一、實驗目的
掌握植物總RNA提取的原理和方法
二、實驗原理
RNA的提取:破壞細胞膜—除去蛋白—除去DNA—除去鹽離子。
RNase是一類生物活性極其穩定的酶類,能耐高溫、耐酸、耐堿,高壓滅菌處理也不能使其完全失活。在提取RNA實驗中,要盡量抑制RNase的活性。
?DEPC(焦磷酸二乙酯)是很強的RNase抑制劑,可以使RNase的活性喪失。實驗中使用的 槍頭、 EP管、溶液都要利用0.1%的DEPC處理,Tris不可以用DEPC處理。耐高溫的玻璃器皿等要在250℃烘烤4小時以上。
?內源的 RNase一般利用蛋白質變性劑除去。如苯酚、氯仿、胍、SDS、十二烷基肌氨酸鈉等。
無水乙醇、高濃度的鹽溶液和異丙醇中可以沉淀RNA或 DNA,前兩者利于沉淀大片段的核酸。
注意:DEPC是一種具有致癌嫌疑的有機物!相關操作要在通風櫥中完成。 另外DEPC對單鏈的 DNA或RNA具有破壞作用,利用DEPC處理過的溶液和物品都要經過高溫滅活處理后才可以使用(DEPC會分解成水和CO2 ) 。所有沾染DEPC的液體或物品在使用、遺棄前要高溫滅活處理。

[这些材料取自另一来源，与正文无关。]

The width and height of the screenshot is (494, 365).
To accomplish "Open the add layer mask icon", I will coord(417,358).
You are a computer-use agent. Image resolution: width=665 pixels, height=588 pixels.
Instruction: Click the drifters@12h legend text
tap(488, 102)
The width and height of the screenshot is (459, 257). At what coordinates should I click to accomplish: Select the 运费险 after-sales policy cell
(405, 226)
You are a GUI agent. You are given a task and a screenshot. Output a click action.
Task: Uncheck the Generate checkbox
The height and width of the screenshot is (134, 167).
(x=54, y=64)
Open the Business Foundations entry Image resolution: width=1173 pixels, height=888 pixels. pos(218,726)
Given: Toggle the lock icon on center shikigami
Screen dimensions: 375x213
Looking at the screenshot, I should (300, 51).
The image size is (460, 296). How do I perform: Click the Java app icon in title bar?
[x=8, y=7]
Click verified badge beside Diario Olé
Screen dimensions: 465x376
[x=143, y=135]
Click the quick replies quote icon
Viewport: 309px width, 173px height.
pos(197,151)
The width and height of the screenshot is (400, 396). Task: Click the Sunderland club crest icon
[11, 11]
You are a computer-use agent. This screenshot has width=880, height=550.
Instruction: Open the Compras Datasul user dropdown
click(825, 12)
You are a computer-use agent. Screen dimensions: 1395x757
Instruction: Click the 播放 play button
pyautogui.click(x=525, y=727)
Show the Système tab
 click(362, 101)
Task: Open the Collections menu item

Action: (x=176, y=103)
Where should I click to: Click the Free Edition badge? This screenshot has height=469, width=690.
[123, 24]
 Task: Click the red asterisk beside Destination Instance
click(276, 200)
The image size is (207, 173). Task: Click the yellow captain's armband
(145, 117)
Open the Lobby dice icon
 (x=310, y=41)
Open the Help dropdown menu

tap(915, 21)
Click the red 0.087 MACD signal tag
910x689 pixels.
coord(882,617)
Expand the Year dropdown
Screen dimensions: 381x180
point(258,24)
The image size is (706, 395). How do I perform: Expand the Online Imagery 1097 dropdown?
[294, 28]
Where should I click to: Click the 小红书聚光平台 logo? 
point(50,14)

RNA操作的整個相關實驗過程應該在超凈臺上完成, 操作者應配帶口罩、帽子和手套。
三、實驗材料、器具及藥品
小麥葉片。
高速離心機、研缽、藥匙、濾紙、冰盒、口罩、 手套、EP管架、超凈工作臺、移液器、槍頭等。 預冷的乙醇和70%乙醇、液氮、RNA提取試劑盒等。
四、實驗步驟
打開超凈工作臺和紫外燈,用乙醇燒研缽、藥匙。
2.樣品的裂解:液氮中將組織搗成粉末,液氮揮發后加 1 ml A液,立即用移液器抽打均勻。-20℃冰上靜置10min,
加200μl B液,用力顛倒混勻(20余次),冰上靜置10min,室溫離心12000rpm,10min。
3.小心將上層水相移到另一個離心管中,加等體積 B液,顛倒混勻(20余次),冰上靜置10min,室溫離心12000rpm,10min。
4.再小心將上層水相移到另一個離心管中,加等體積 C 液,顛倒混勻,冰上靜置30min,室溫離心12000rpm,10min。
5. 棄去上層水相,加400μl E液和40μl D液,混勻后55℃水浴5-10min,中間搖動一次。
6. 將上清移到另一個離心管中,加1ml預冷的乙醇,顛倒混勻,冰上靜置30min,室溫離心12000rpm,10min。
7.棄去上層水相,加 1ml預冷的70%乙醇,轉動清洗后倒掉乙醇,在超凈工作臺上吹干。
8.加20μl E液溶解RNA,4℃保存備用。